=== What to work on ===
Every line that holds the word "Instagram" needs to be copied from the data below.

::: Provided data

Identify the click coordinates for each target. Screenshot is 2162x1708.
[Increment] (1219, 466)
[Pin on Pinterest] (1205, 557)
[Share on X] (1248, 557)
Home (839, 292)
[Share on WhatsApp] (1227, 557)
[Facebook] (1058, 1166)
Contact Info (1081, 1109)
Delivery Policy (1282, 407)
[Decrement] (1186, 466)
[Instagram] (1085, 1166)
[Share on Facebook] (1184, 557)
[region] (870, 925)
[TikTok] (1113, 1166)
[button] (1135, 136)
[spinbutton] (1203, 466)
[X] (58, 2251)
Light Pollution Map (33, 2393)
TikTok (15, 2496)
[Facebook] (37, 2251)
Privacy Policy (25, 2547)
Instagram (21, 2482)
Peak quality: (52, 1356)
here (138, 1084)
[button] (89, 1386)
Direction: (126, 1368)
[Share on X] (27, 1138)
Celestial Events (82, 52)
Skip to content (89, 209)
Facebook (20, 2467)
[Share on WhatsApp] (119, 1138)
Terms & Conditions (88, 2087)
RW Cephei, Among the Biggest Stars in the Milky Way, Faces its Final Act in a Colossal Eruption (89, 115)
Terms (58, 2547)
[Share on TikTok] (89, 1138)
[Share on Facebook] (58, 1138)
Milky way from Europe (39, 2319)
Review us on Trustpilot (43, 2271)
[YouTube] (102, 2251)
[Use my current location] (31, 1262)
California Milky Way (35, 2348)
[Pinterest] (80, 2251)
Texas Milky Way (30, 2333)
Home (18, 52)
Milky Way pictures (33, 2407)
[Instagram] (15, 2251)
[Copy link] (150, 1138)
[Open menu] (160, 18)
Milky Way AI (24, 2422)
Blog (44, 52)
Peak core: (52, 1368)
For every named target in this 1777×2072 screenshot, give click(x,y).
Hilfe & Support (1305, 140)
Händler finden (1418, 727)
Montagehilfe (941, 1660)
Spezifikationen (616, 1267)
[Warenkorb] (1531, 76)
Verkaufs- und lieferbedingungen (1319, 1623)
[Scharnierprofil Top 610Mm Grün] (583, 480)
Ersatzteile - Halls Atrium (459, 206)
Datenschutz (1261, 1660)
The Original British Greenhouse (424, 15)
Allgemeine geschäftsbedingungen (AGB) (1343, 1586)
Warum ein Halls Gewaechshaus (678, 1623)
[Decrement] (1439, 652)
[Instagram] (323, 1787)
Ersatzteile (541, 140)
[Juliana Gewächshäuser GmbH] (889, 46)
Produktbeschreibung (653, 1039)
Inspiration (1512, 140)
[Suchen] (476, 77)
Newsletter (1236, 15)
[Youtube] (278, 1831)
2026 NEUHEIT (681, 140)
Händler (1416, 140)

::::::

=== Output below ===
[Instagram] (1085, 1166)
Instagram (21, 2482)
[Instagram] (15, 2251)
[Instagram] (323, 1787)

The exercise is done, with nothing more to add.